Page extract >>
----

What’s in a name? For those who believe in nominative determinism, which suggests that people feel compelled to enter a particular profession based on their surname, well, your very future is in your name.
What’s in a name? For those who believe in nominative determinism, which suggests that people feel compelled to enter a particular profession based on their surname, well, your very future is in your name. A set of researchers based in Dublin set out to prove that your health is also contained within your name — and if your last name happens to be “Trust,” they just may have accomplished this.
Right on time for a little Christmas cheer, the British Medical Journal offers us a new study that begins with the authors gravely hypothesizing that people with a last name of “Brady” would have a higher incidence of bradycardia (slow heart rate). First they scoured online residential telephone listings to determine the number of people in Dublin with the surname Brady. Then, because the prevalence of bradyarrhythmia is unknown, they used pacemaker surgery as an indication of bradycardia. Accessing the pacemaker database at a university teaching hospital in Dublin, they calculated the proportion of pacemakers implanted in patients named Brady over 61 months up to February 2013.
And what did they find? They discovered 579 Bradys listed in the phone directory as well as 1,012 total pacemakers fitted at the teaching hospital during their study period. Even more, they determined that eight devices (or 0.8 percent of the total) were implanted in patients named Brady. The proportion of pacemaker recipients among Bradys (1.38 percent), then was significantly higher than among non-Bradys (0.61 percent).

----

Stored records >>

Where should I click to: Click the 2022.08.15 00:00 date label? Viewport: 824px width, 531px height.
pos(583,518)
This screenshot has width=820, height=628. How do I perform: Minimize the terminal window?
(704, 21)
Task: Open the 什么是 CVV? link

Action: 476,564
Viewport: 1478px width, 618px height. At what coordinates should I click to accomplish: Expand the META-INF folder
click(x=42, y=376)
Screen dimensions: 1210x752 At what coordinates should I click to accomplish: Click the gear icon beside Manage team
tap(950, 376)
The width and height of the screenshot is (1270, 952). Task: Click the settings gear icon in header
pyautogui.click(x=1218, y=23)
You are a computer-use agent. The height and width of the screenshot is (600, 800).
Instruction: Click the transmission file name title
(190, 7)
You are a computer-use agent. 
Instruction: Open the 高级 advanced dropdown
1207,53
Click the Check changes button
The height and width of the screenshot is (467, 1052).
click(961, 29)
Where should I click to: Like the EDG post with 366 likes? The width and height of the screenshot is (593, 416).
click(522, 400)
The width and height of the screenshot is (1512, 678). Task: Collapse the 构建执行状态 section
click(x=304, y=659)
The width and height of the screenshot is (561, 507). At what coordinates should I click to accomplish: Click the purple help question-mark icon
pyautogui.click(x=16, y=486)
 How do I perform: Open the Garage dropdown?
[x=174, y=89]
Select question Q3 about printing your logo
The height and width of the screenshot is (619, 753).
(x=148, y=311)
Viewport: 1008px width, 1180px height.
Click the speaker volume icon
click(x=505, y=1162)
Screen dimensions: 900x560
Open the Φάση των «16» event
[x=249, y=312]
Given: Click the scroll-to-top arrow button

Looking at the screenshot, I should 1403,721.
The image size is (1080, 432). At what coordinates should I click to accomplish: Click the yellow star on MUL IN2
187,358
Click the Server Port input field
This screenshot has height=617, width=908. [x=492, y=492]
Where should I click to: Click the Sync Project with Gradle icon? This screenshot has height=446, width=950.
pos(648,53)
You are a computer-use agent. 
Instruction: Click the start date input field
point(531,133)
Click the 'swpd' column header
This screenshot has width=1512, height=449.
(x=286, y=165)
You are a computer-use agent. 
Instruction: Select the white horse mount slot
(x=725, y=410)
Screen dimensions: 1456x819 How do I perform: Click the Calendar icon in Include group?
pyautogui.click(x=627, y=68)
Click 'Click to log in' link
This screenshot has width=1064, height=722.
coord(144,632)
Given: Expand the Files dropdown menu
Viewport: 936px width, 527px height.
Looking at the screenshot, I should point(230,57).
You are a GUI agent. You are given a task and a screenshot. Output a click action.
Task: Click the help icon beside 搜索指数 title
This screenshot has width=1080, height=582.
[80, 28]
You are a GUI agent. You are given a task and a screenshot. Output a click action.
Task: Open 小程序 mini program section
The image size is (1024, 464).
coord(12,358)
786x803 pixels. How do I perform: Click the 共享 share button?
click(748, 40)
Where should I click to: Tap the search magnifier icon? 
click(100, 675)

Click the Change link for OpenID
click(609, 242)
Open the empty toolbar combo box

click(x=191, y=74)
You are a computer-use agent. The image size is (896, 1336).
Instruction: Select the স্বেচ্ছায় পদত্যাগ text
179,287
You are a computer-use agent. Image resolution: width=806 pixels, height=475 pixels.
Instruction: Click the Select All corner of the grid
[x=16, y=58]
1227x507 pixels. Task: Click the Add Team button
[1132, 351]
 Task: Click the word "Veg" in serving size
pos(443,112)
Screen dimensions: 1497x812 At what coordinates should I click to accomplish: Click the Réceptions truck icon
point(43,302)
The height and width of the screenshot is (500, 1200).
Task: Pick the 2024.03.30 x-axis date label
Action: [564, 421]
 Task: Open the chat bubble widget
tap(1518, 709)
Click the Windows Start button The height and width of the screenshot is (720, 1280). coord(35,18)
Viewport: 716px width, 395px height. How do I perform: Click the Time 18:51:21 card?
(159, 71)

----

Problem set >>
a - Answer these questions about the nominative determinism piece:
(i) What condition did the authors hypothesize would be more common among people named Brady?
(ii) How many Bradys did the researchers find listed in the phone directory?
(iii) How many pacemakers in total were fitted at the teaching hospital during the study period?
b - Substitute "searched" for "scoured" in the stretch of the nominative determinism piece from "Right on time" through "to February 2013.", and write out that stretch.
c - Pick up the piece on nominative determinism and the Brady pacemaker study after its last sentence and keep writing.

Exercise results >>
a -
(i) Bradycardia (slow heart rate)
(ii) 579
(iii) 1,012

b -
Right on time for a little Christmas cheer, the British Medical Journal offers us a new study that begins with the authors gravely hypothesizing that people with a last name of “Brady” would have a higher incidence of bradycardia (slow heart rate). First they searched online residential telephone listings to determine the number of people in Dublin with the surname Brady. Then, because the prevalence of bradyarrhythmia is unknown, they used pacemaker surgery as an indication of bradycardia. Accessing the pacemaker database at a university teaching hospital in Dublin, they calculated the proportion of pacemakers implanted in patients named Brady over 61 months up to February 2013.

c -
Yet the researchers were not completely satisfied with their results as they discovered a high percentage of male patients in the Brady pacemaker group to be noteworthy. “It suggests that the effect of the name Brady on your conduction system is likely only to be seen in people born as Brady rather than those who become Brady when they get married,” wrote the authors in their study. “Indeed, the number of true Bradys with pacemakers may have been underestimated, because female patients with pacemakers whose maiden name was Brady were not determined in this study.”
In conclusion the authors speculated that “further research could include investigating increased rates of obesity in the Fatt family or depression in people whose surname is Lowe. We believe that this finding could have an important role in public health medicine, and screening programmes that are name specific could be developed for families at risk.” Surprisingly, not one of the researchers is named Murth.